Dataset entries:
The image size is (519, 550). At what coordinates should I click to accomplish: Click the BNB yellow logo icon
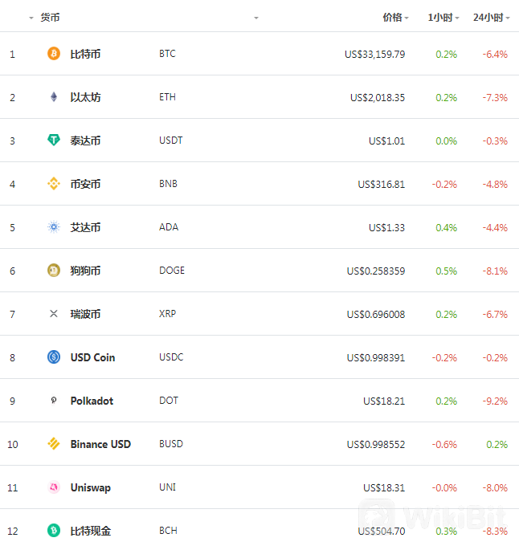(x=54, y=183)
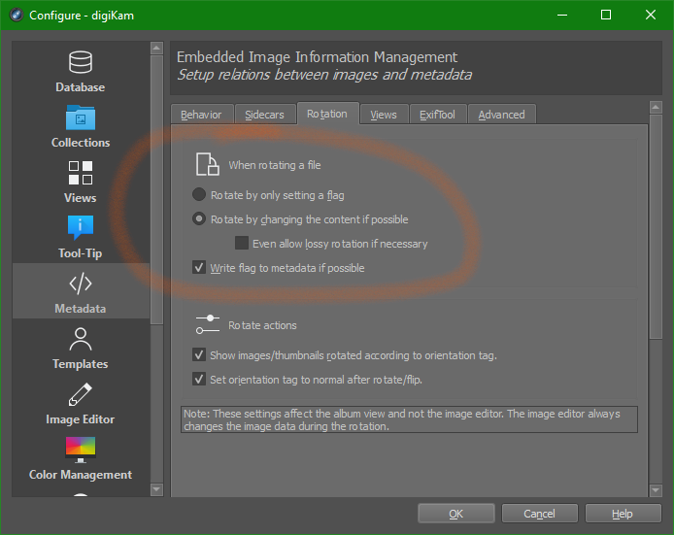Choose Rotate by changing the content

coord(199,219)
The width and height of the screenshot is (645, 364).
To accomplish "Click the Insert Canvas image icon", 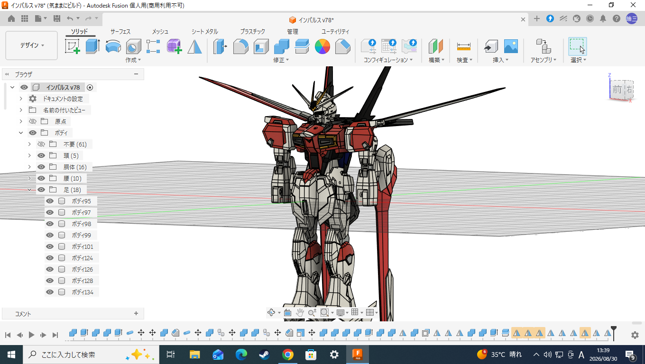I will (511, 46).
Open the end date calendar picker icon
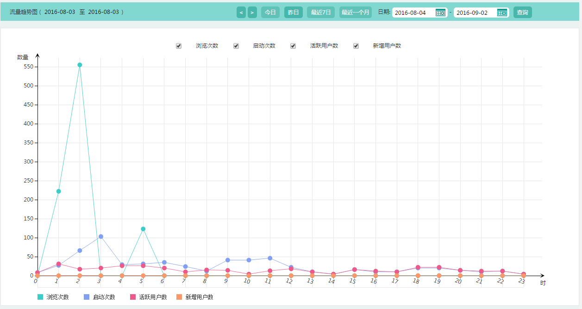The height and width of the screenshot is (309, 582). 502,13
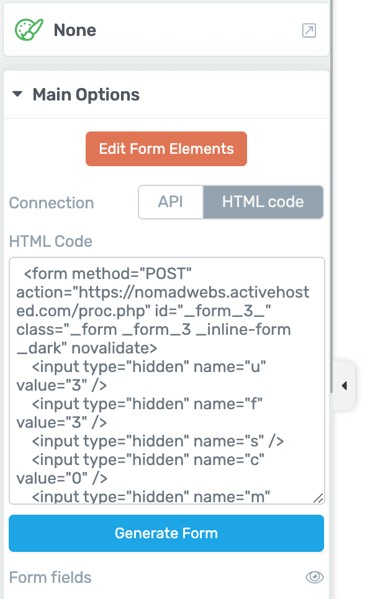This screenshot has height=599, width=370.
Task: Click the Edit Form Elements button
Action: pos(166,149)
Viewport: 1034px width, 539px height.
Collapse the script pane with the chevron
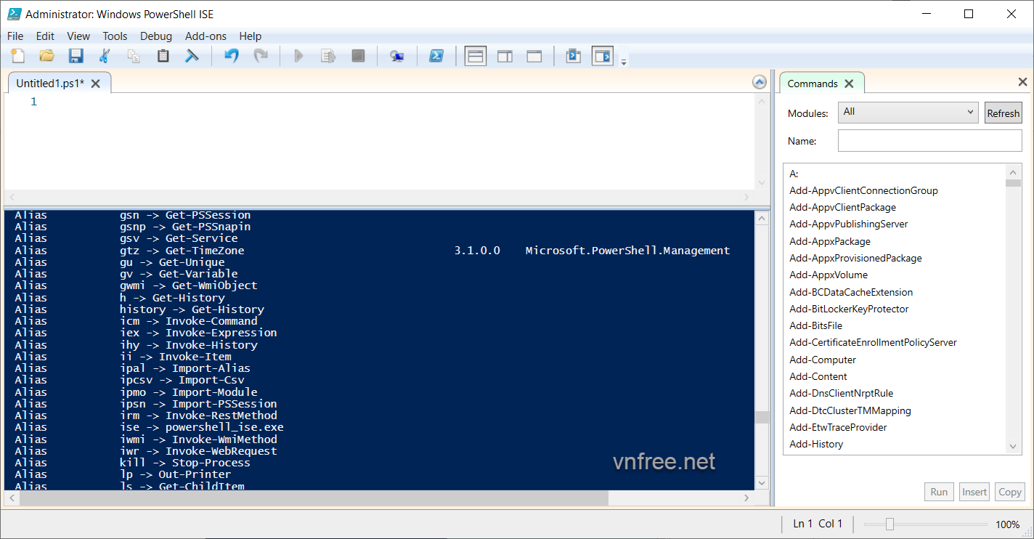click(x=759, y=82)
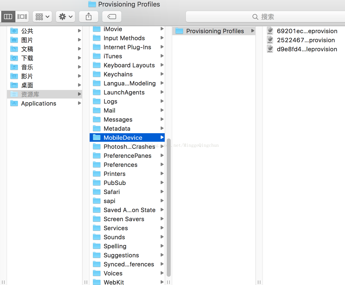Image resolution: width=345 pixels, height=285 pixels.
Task: Expand the Applications sidebar item
Action: pyautogui.click(x=80, y=103)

Work instruction:
I need the lines from the one holding "Viewport: 1034px width, 539px height." through the last line of the entries set down exactly, with every picture left out.

Result below:
Viewport: 1034px width, 539px height.
Collapse the script pane with the chevron
click(x=759, y=82)
Image resolution: width=345 pixels, height=285 pixels.
Task: Expand the Applications sidebar item
Action: pyautogui.click(x=80, y=103)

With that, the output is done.